Através do site da Câmara dos Deputados é possível acompanhar a tramitação desse projeto (www.camara.gov.br).

Já o número de contato para que você possa fazer parte dessa pesquisa é o 0800619619 – da Central de Comunicação Interativa da Câmara dos Deputados. O menu eletrônico lhe passará as opções (se não me engano, caso você queira votar a favor desse projeto, as opções a serem digitadas são a 1, novamente 1 e por fim, 1).


Achei vários comentários a respeito desse projeto na internet. Por mais que muitos defendam que essa pesquisa sequer será considerada pelos nossos Parlamentares na hora de aprovarem ou não esse Projeto, já que há muito interesse econômico envolvido, e que há quase 10 anos está em tramitação, entendo que não podemos deixar de crer nas nossas Instituições, e se existem portais como essa Central de Comunicação que computam as opiniões ali lançadas, vela à pena participar da pesquisa.

Por Marcela Savonitti

Problemas de Comunicação

As empresas de telefonia celular são as campeãs de reclamações entre os consumidores. Quase todo mundo já recebeu uma conta com cobranças indevidas, valores absurdos, serviços não prestados. A história a seguir ilustra bem o tipo de situação a que o consumidor é submetido.

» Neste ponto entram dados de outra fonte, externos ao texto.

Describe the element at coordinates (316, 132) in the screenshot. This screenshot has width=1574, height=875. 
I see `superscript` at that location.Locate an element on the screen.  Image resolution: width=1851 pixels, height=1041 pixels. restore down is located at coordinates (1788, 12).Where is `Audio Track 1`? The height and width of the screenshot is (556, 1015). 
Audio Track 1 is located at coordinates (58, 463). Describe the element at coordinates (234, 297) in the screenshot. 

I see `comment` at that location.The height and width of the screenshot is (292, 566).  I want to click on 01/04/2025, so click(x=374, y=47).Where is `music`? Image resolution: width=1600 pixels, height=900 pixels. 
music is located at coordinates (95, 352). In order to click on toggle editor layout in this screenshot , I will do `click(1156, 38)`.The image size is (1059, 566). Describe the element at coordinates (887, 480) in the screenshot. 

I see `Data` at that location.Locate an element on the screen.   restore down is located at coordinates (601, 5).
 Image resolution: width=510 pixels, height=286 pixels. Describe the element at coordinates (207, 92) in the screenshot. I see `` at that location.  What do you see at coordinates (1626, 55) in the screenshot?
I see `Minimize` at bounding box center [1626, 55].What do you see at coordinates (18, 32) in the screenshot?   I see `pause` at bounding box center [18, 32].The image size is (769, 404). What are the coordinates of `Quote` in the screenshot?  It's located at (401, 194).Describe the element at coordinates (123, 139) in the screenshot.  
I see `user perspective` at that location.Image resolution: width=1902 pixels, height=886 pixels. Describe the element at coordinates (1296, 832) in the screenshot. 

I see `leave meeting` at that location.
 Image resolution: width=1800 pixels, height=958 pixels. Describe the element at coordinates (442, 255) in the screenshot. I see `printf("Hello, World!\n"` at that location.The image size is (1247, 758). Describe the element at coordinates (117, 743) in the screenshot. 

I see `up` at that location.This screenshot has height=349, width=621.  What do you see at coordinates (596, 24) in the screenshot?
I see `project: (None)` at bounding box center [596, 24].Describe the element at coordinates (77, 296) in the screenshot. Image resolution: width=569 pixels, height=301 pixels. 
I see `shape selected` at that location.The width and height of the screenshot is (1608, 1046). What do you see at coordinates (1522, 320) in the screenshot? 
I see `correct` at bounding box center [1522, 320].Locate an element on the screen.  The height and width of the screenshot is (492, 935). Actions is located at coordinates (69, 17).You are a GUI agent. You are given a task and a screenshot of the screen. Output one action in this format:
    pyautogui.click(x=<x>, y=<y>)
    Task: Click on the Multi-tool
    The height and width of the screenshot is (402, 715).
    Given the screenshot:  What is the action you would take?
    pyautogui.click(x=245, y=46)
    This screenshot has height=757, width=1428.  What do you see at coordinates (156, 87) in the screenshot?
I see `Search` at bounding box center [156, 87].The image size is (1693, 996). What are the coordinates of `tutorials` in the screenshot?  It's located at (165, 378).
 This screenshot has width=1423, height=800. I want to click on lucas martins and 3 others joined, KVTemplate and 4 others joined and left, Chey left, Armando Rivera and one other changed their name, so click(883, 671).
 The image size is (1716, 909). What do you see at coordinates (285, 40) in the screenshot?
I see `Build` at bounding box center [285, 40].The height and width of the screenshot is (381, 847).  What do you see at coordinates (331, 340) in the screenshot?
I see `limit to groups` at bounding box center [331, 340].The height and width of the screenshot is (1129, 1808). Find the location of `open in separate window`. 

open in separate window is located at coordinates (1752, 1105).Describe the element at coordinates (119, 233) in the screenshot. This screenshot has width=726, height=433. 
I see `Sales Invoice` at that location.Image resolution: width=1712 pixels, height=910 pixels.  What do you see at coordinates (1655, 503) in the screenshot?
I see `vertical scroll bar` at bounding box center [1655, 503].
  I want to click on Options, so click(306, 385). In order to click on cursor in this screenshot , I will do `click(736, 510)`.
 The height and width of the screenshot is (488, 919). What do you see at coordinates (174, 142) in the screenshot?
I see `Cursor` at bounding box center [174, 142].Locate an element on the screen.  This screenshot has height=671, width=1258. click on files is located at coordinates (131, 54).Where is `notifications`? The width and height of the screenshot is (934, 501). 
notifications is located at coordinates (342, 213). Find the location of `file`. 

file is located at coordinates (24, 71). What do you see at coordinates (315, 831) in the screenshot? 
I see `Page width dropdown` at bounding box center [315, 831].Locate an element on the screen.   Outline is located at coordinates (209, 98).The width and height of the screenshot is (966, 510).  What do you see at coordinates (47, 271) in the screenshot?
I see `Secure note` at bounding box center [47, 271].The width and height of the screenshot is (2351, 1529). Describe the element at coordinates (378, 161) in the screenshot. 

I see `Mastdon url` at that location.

Você tem uma linha de telefone fixo da Oi, que assumiu a telefonia fixa e móvel da Brasil Telecom no Rio Grande do Sul no ano passado. Um dia, o carteiro que entrega sua correspondência lhe pede assinatura para que receba um envelope fechado e lacrado que você não imagina o que é. Na dúvida, você assina, recebe, abre o envelope e descobre que dentro há um chip da Oi fechado em um plástico. Como você não pediu chip nenhum, nem mexe na embalagem, deixando aquilo de lado.

A surpresa ocorre algum tempo depois, quando começam a chegar as cobranças daquele chip, que você não fazia ideia como tinha ido parar na sua casa. Franquia de dados, pacote de internet… Tudo sendo cobrado como se o serviço tivesse sido usado, ou pelo menos requisitado. Ocorre que a Oi frequentemente manda para a casa dos clientes chips de celular para utilização de internet banda larga 3G. Detalhe: sem qualquer solicitação. Indignado, você liga pra central de atendimento da Oi e então começa o sofrimento. Você tem que relatar o que aconteceu pra todos os atendentes para os quais é repassado, fica horas pendurado no telefone, anota números e mais números de protocolo de atendimento para, depois de muito tempo, esforço e sorte, crer que conseguiu resolver o problema. As cobranças indevidas foram removidas do sistema.

Mais algum tempo se passa e você, tranquilo, nem se lembra mais daquele infeliz episódio. Até que chega mais uma cobrança, dessa vez com a ameaça de inscrição em cadastros de proteção ao crédito. A indignação se soma à raiva de imaginar todo aquele tormento se repetindo mas, sem saída, você liga para aquele número que consta no documento (desta vez, a central de uma empresa de cobrança terceirizada que, não surpreendentemente, nunca atende). Cansado de esperar no telefone pra não ser atendido nunca, você resolve ir a uma loja da Oi. Lá você descobre que a Oi sequer tem loja própria na sua cidade, e os franqueados não têm acesso ao sistema para solucionar o seu problema. As próprias atendentes dizem: “Procure seus direitos”. Sem alternativa, depois de meses tentando solucionar a questão de todas as maneiras possíveis, você procura um advogado e recorre à justiça.

Esse episódio realmente ocorreu com um cliente da Oi, e deve ter repetido pelo país afora. As companhias de celular estão entre as que mais desrespeitam os consumidores. Diante de tanto abuso e descaso, a saída é mesmo recorrer ao Poder Judiciário. Felizmente, o Tribunal de Justiça do Estado do Rio Grande do Sul (TJ-RS) tem sido favorável ao consumidor lesado, declarando ilegais essas cobranças incorretas e concedendo indenizações a clientes inscritos indevidamente no SPC e SERASA. É a maneira que os consumidores têm de se fazerem respeitar e ter a reparação pelo dano sofrido. Se você foi vítima de algum abuso dessas empresas de celular, ou qualquer outra, não se conforme. Não pague uma conta de um serviço que você não solicitou só “para se livrar”. Não desista de resolver algo em que você tem razão. Não deixe que violem suas garantias de consumidor.